The intramedullary ISI on T2WI of each patient was recorded before the operation. The MRI data of all patients were analyzed using the image processing software ImageJ (National Institutes of Health, USA). The integrated optical density (IOD) was measured at the location of interest with an area of 0.1 cm2. In the same sagittal plane, the same area was used to measure the IOD at the C7/T1 level with a normal intramedullary signal, and the HSIR was calculated.
Furthermore, a CT scan was performed after each operation.
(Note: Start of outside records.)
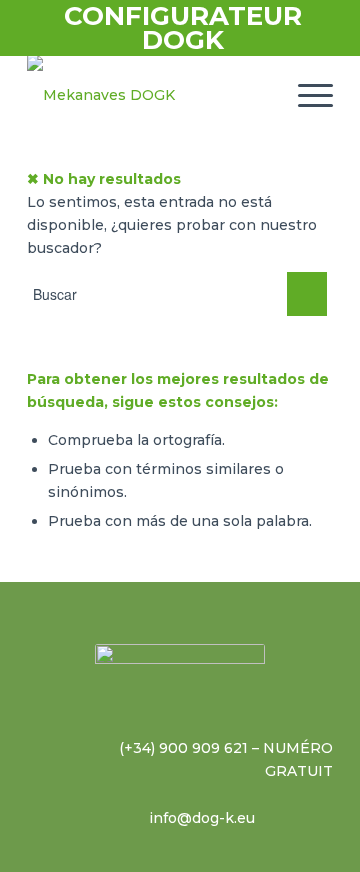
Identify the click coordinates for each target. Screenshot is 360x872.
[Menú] (305, 95)
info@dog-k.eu (202, 818)
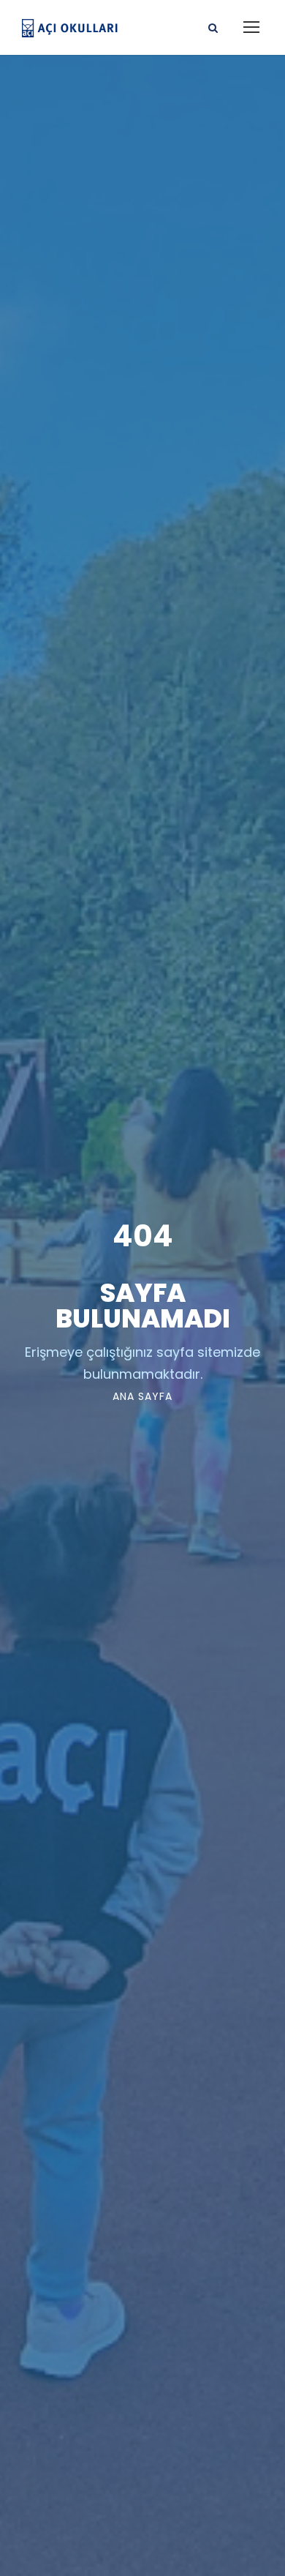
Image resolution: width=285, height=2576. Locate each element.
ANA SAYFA (142, 1396)
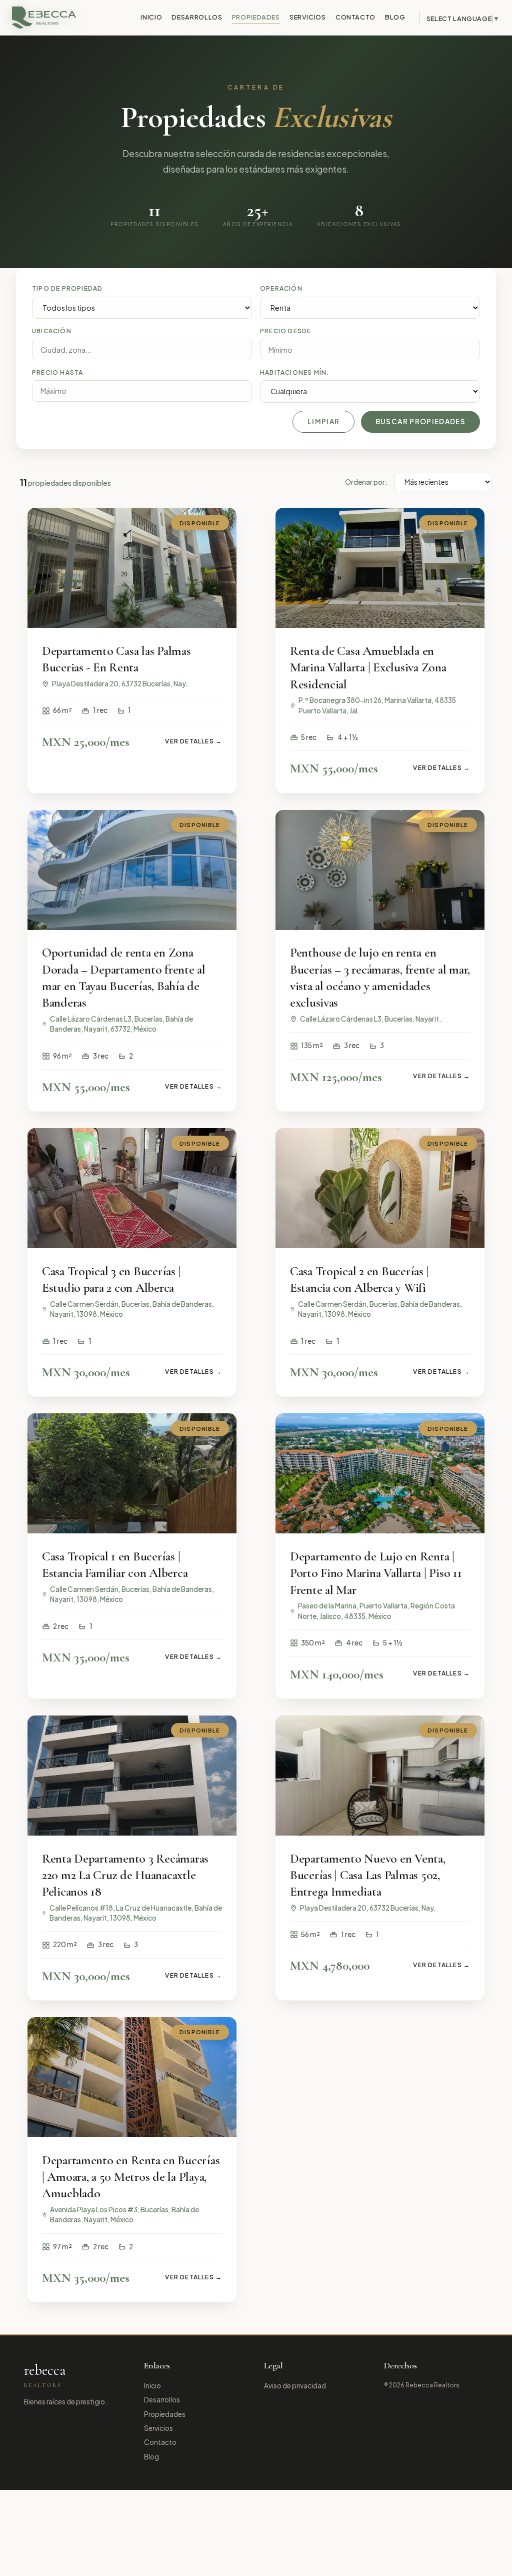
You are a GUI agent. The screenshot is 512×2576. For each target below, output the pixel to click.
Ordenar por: (366, 482)
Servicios (308, 17)
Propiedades (256, 17)
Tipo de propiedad (67, 288)
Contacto (356, 17)
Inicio (151, 17)
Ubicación (52, 331)
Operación (281, 288)
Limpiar (324, 421)
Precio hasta (57, 372)
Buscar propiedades (421, 421)
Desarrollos (197, 17)
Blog (395, 17)
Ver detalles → (193, 741)
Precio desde (285, 331)
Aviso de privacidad (295, 2385)
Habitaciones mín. (295, 372)
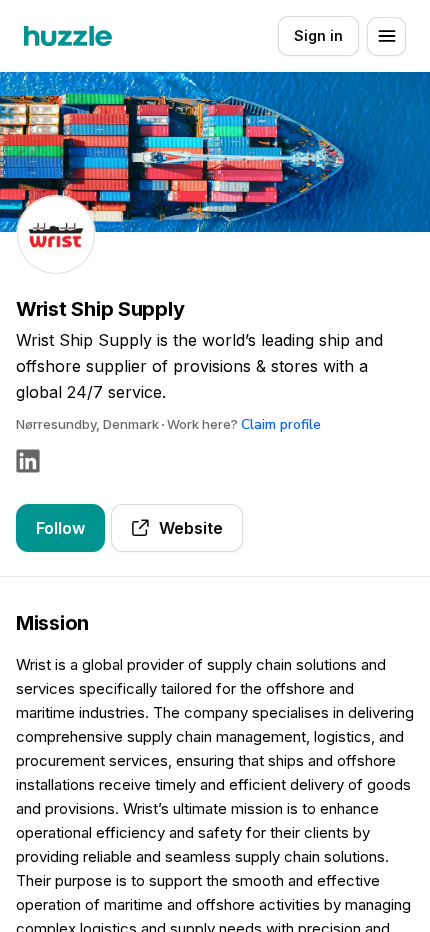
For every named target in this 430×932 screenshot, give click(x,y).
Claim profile (281, 424)
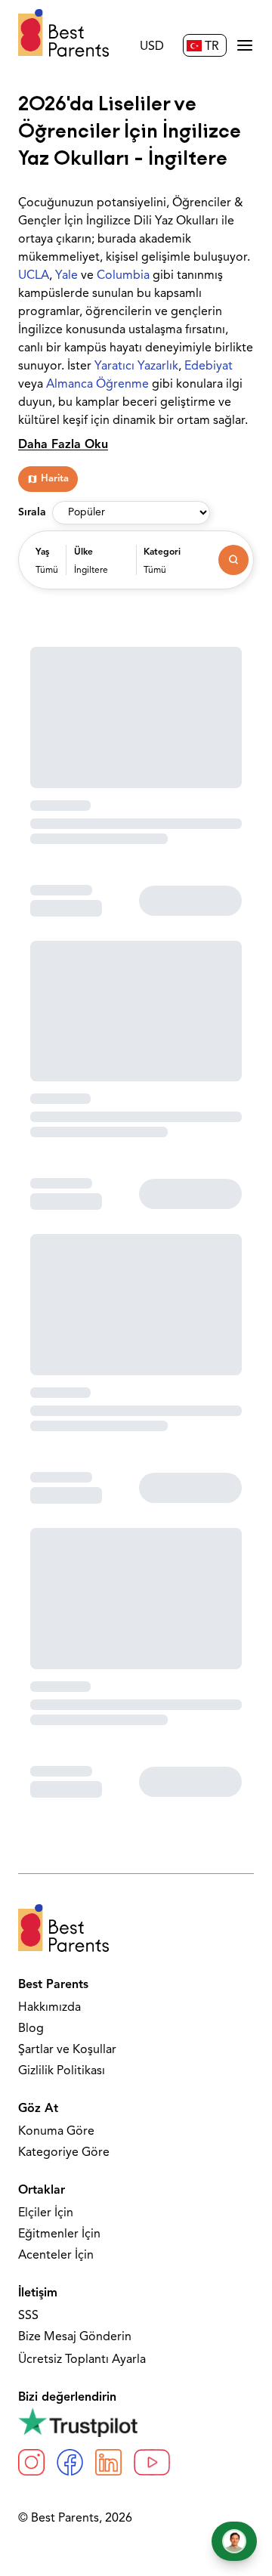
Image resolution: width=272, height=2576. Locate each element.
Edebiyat (208, 366)
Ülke (83, 552)
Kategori (162, 552)
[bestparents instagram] (31, 2462)
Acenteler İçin (56, 2256)
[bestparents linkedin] (108, 2462)
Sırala (32, 512)
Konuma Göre (56, 2132)
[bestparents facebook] (70, 2462)
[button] (46, 567)
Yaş (42, 552)
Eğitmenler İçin (59, 2234)
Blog (31, 2029)
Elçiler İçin (45, 2213)
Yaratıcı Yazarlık (136, 366)
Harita (55, 479)
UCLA (33, 276)
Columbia (123, 276)
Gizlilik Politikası (61, 2071)
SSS (28, 2316)
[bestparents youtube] (152, 2462)
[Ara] (233, 560)
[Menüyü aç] (245, 45)
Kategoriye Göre (64, 2153)
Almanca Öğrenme (97, 385)
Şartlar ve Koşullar (67, 2050)
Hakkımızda (49, 2008)
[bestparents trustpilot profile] (136, 2422)
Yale (66, 276)
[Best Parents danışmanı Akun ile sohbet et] (234, 2541)
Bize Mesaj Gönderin (74, 2337)
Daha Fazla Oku (63, 445)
Intraoperative adjustments and screws breaching the bone cortex in any direction by more than 2 mm were defined as unsatisfactory. C5 nerve root paralysis was diagnosed by deltoid weakness, brachialgia, and numbness after the operation[15]. Infection was diagnosed by postoperative fever and increases in the erythrocyte sedimentation rate, C-reactive protein level and white blood cell count after the operation or a positive bacterial wound culture. Axial symptoms (AS) were defined as pain from the nuchal to the periscapular or shoulder region after the operation[16].
Surgical procedures
From January 2014 to June 2016, MCSM patients with ISI on T2WI underwent LP or LF. LP was performed for patients without kyphosis and/or cervical spine instability and/or needing bilateral foraminotomy. LF was performed for patients with kyphosis and/or cervical spine instability and/or needing unilateral foraminotomy. In general, the decision to pursue either LF or LP was made on a case-by-case basis, and patient wishes were taken into account if they fit the indications for both procedures. All patients provided written informed consent.
Each patient was in a prone position on a carbon fiber table. During the entire course of the surgery, neurological function was monitored by somatosensory and motor evoked potentials.
In the LF group, a standard midline posterior approach was used, and the decompression range was determined by the segments of stenosis. Laminectomy was performed after the holes for the lateral mass screws were drilled. The titanium screws were combined with curved titanium rods. The facet joints were decorticated, and autogenous bone was grafted along the lateral masses. Again, a drainage tube was placed in every patient. (Figure 2)
The C2 spinous process and the surrounding muscle were protected during the operation as far as possible[17]. All operations were performed by senior spine surgeons.
Postoperative care
After the operation, the patients who underwent LF wore a brace for 6-8 weeks, while the patients who underwent LP wore a Philadelphia collar for 2 weeks. The drainage tube was removed when the drainage volume was less than 30 ml/24 h. By the third week after the operation, patients in both groups started neck muscle exercises.
Statistical analysis
The statistical analyses were conducted using SPSS, version 22.0 (SPSS, Inc., Chicago, IL, USA). Statistical significance was achieved when P<0.05, and all reported P values were two-tailed. The Kolmogorov–Smirnov test was used to evaluate the normality of the distribution of the obtained data, and the Levene test was used to test for homogeneity of variance. The Mann–Whitney U-test was used for processing non-normally distributed data. Paired and independent samples T-tests were performed to compare normally distributed data. The chi-squared test was performed to compare the operative level, smoking status, total complication rate, and sex.